Ideologiedebatten auf Kosten der Paare mit Kinderwunsch
Ob es ethisch zu rechtfertigen ist, deutsche Paare mit dem Hinweis auf den Embryonenschutz vom internationalen Stand der Fortpflanzungsmedizin abzukoppeln, darf mit Fug und Recht bezweifelt werden. Indem sie Embryonen schützen, nehmen es die Anhänger des deutschen Embryonenschutzgesetzes billigend in Kauf, dass in einigen Fällen wesentlich menschenähnlichere Feten während der Schwangerschaft gezielt abgetötet werden, um die Mutter nicht zu gefährden. Sie nehmen es in Kauf, dass die neonatologischen Kliniken an Kapazitätsgrenzen stoßen, die die Versorgung anderer Kinder gefährden könnten. Und sie akzeptieren stillschweigend die Schizophrenie, dass Embryonen zwar in den Vorkernstadien eingefroren werden dürfen, nicht aber später, was Deutschland nach außen den Status eines Musterschülers verleiht, der offiziell keinerlei überschüssige Embryonen erzeugt.

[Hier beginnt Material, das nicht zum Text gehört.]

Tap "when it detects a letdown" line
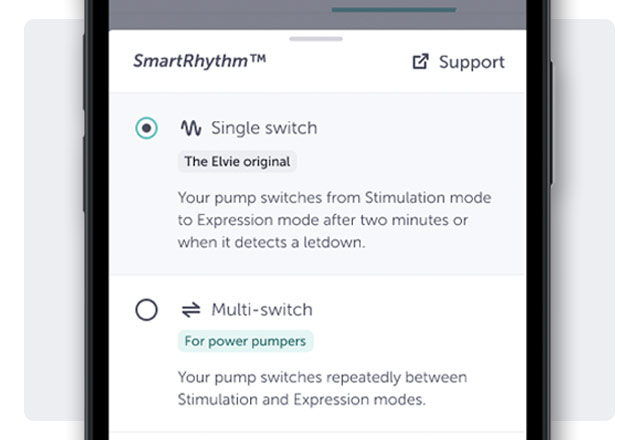640x440 pixels. pos(271,242)
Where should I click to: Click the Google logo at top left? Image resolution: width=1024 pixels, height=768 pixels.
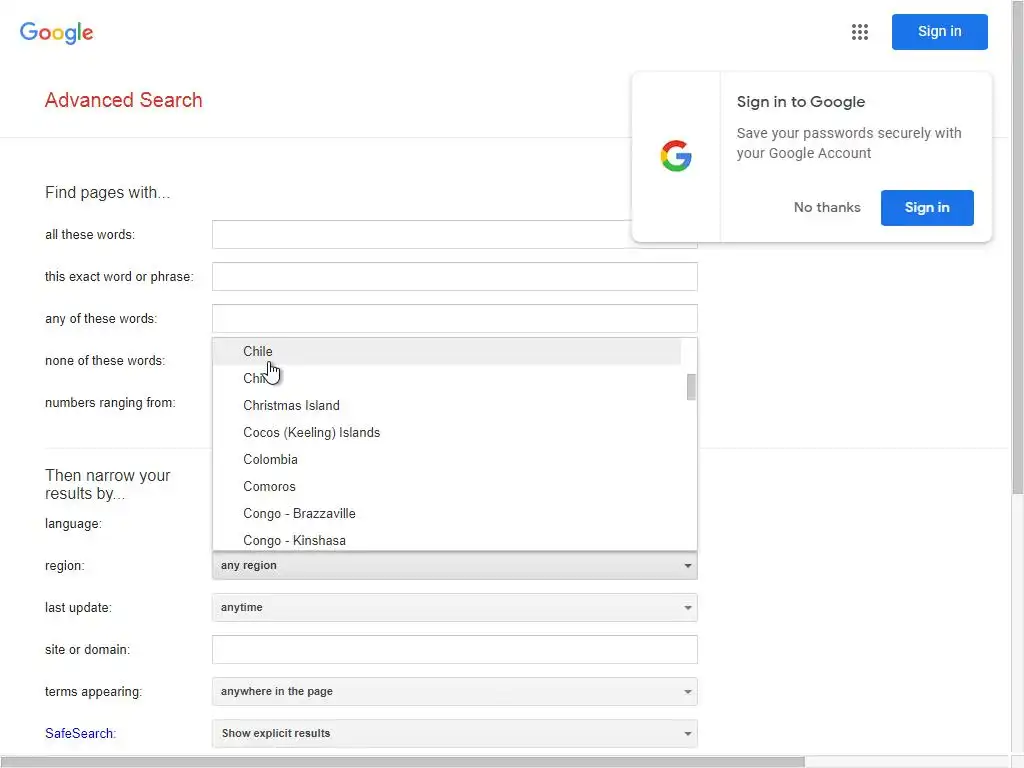coord(57,32)
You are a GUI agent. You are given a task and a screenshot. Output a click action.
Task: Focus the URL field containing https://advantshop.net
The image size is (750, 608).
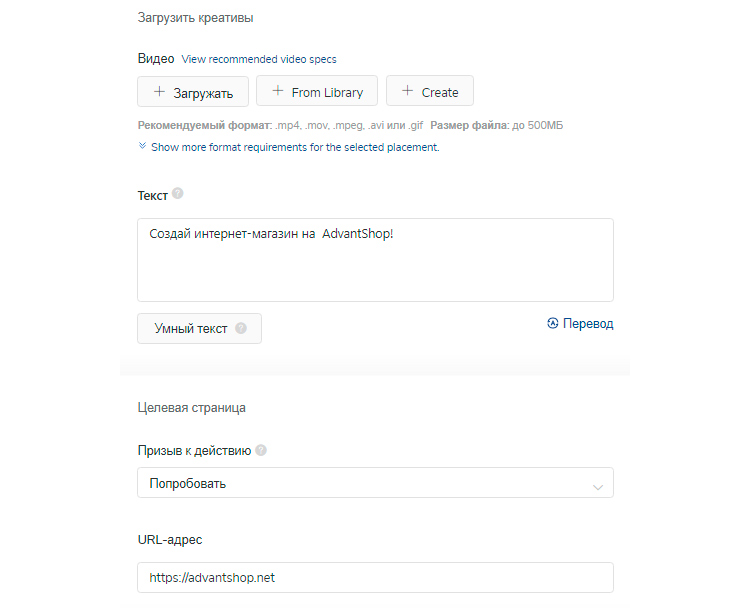click(x=375, y=578)
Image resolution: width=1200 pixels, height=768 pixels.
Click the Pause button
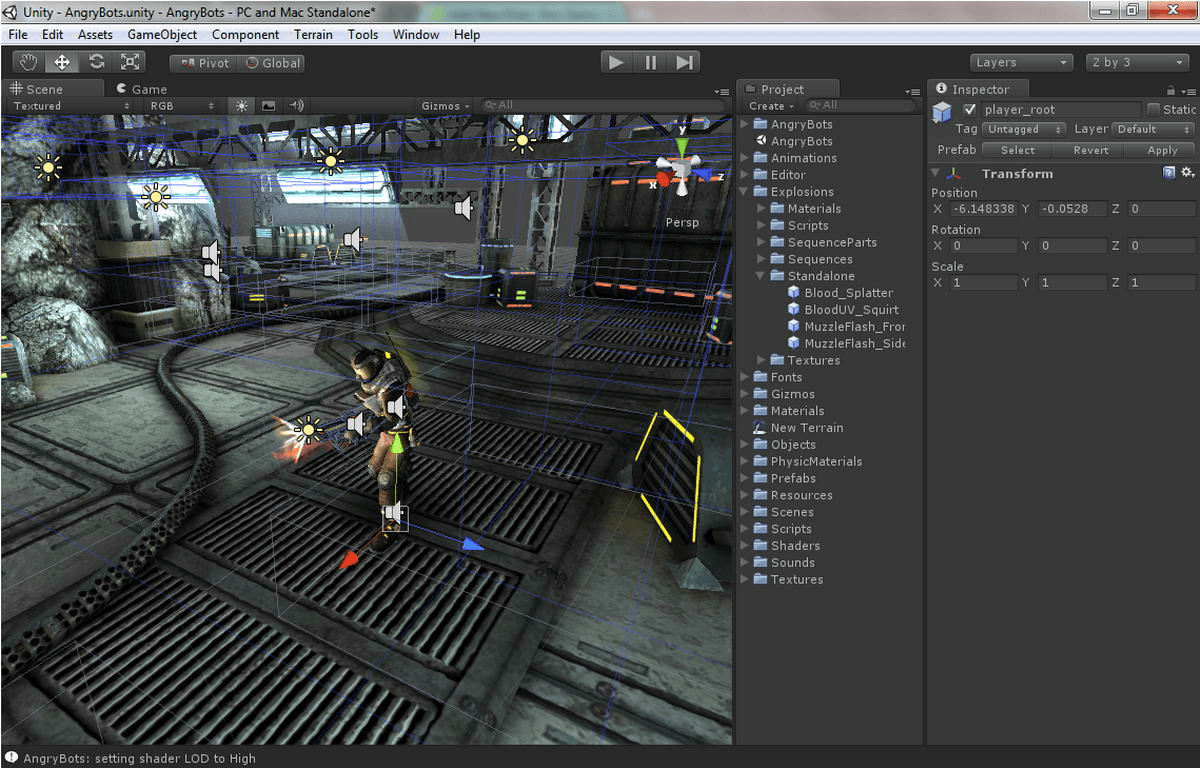[650, 62]
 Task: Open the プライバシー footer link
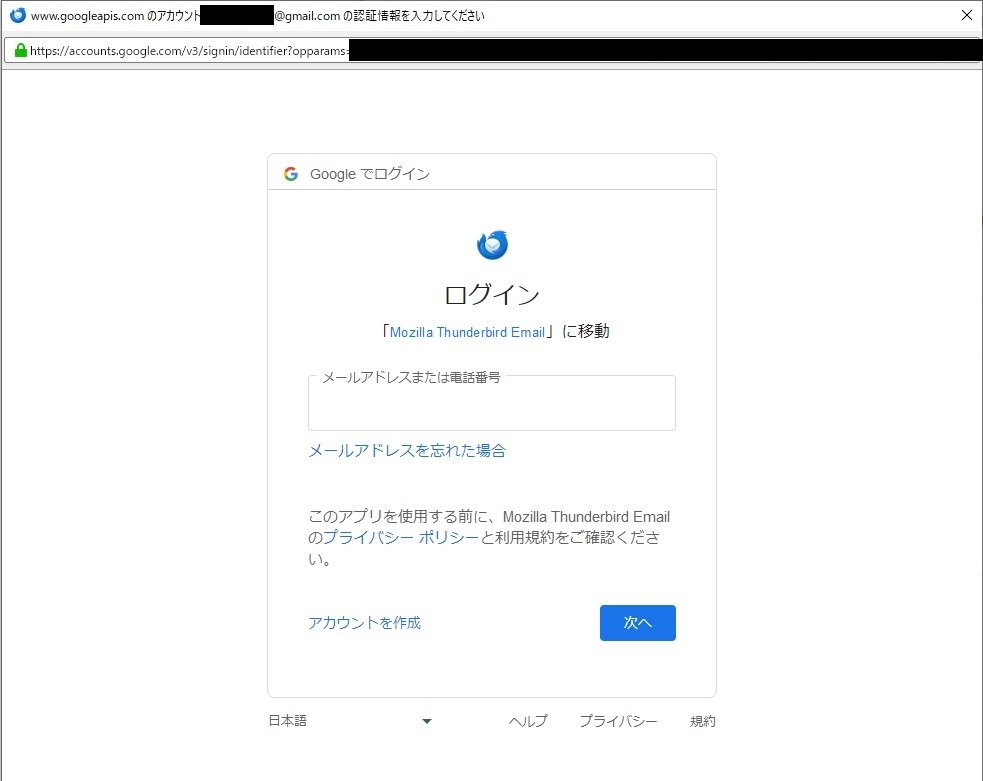point(618,721)
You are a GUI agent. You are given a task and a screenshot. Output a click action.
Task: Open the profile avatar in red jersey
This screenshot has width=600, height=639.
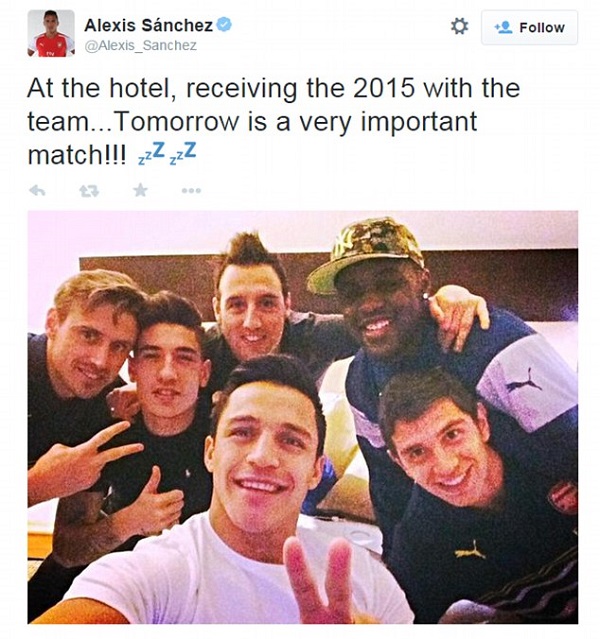(x=51, y=33)
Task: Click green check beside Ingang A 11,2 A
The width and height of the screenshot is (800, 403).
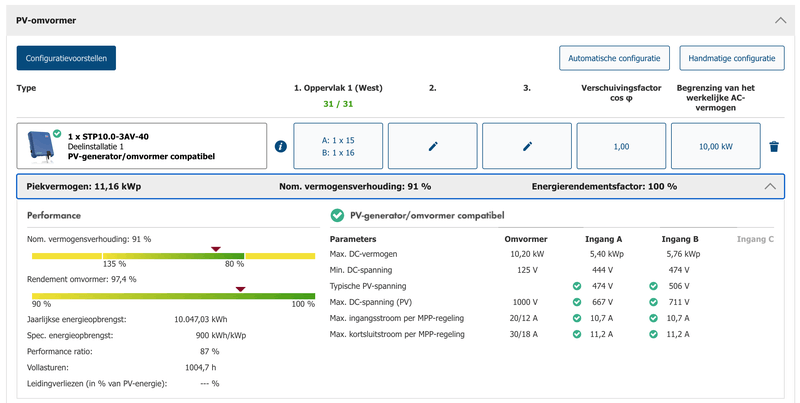Action: (576, 333)
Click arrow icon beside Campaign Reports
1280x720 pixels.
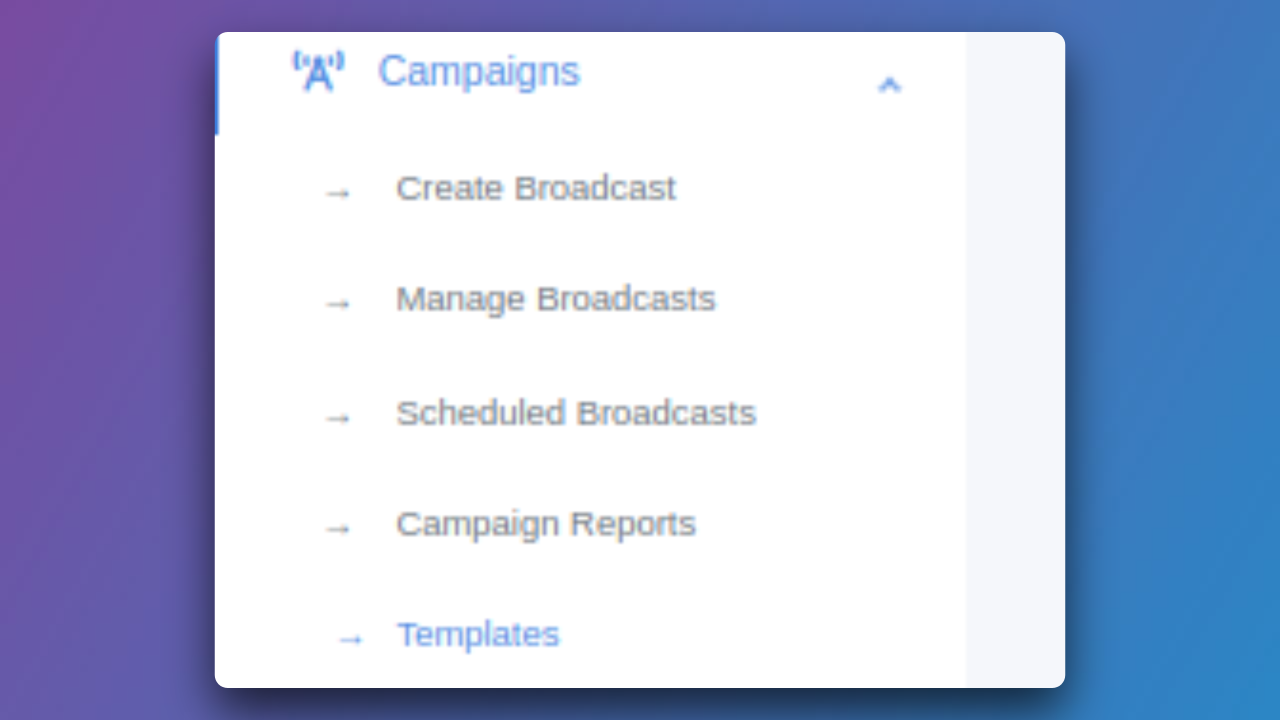point(338,528)
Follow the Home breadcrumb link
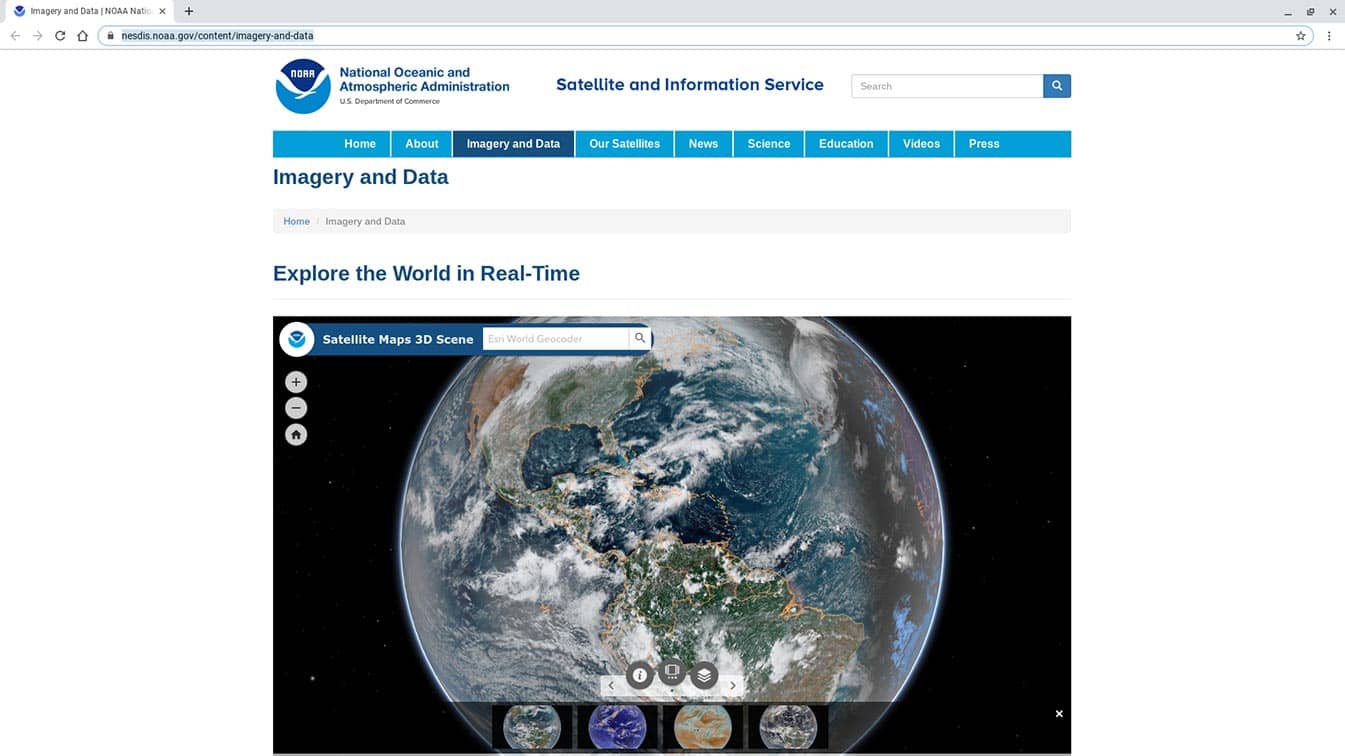 296,221
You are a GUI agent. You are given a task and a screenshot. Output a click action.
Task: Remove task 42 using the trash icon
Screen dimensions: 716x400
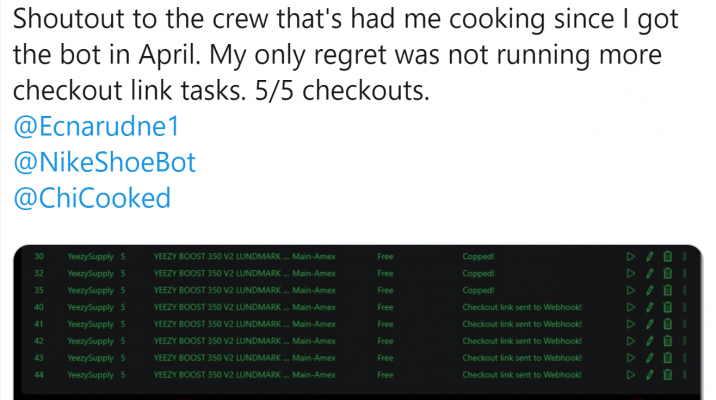point(667,342)
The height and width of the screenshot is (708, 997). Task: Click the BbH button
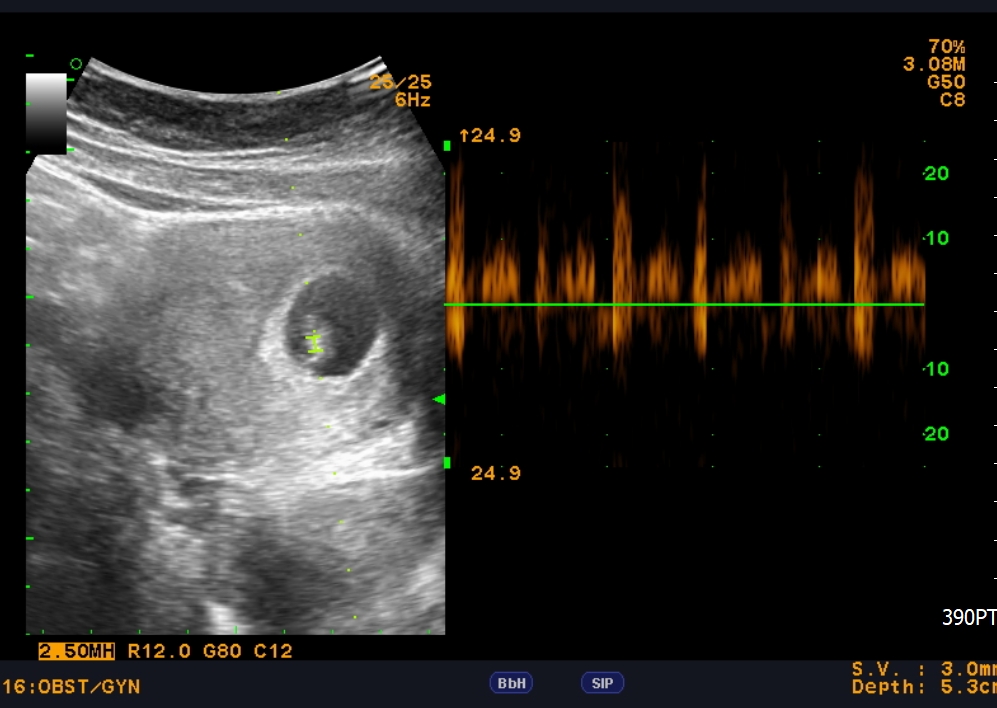(511, 683)
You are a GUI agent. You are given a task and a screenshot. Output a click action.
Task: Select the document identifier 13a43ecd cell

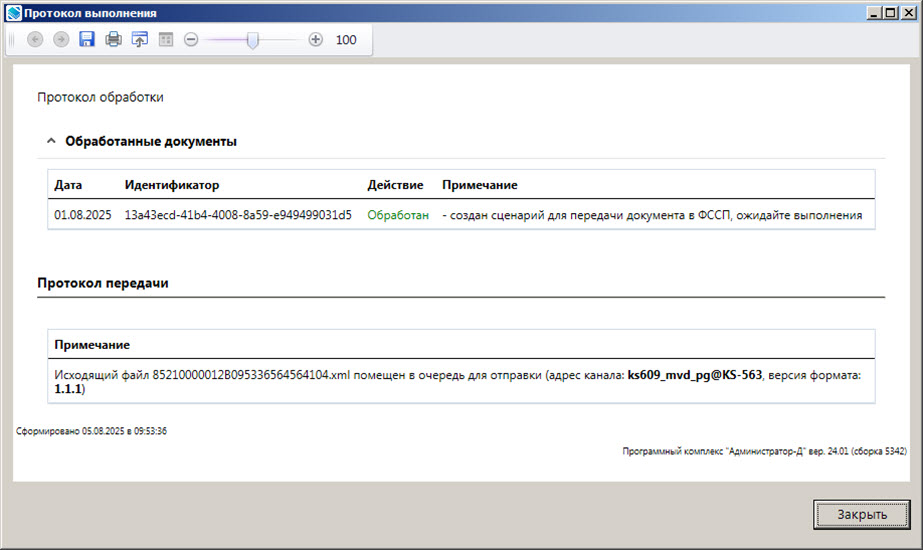point(238,215)
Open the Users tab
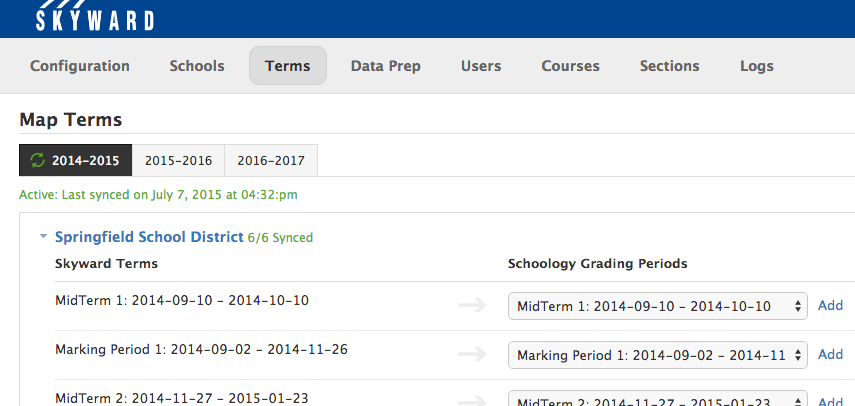Viewport: 855px width, 406px height. [481, 66]
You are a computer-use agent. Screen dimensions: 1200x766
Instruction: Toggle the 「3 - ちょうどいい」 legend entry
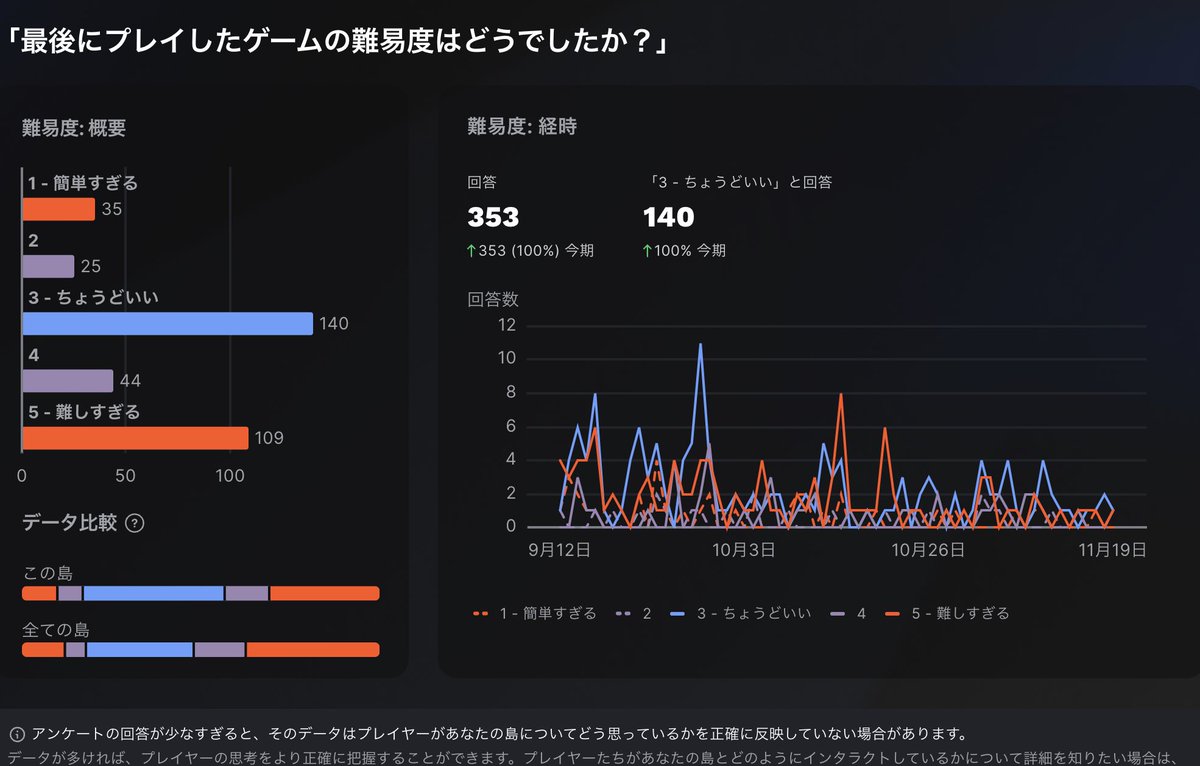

Tatsächlich, und das ist das eigentliche ethische Problem, geht es den Gegnern einer Übertragung von Einzelembryonen nicht im Geringsten um die IVF. Was die Embryonenschützer fürchten wie der Teufel das Weihwasser ist eine Diskussion darüber, was mit den IVF-Embryonen geschehen soll, die nicht implantiert werden, kurz: ein Wiederaufflammen der Debatte um die Forschung mit embryonalen Stammzellen, bei der im Angesicht von dann tausenden tiefgekühlten Embryonen die Gegenargumente gegen eine kontrollierte medizinische Forschung knapp werden. So gesehen führen die Embryonenschützer einen ideologischen Stellvertreterkrieg auf Kosten der Paare mit Kinderwunsch.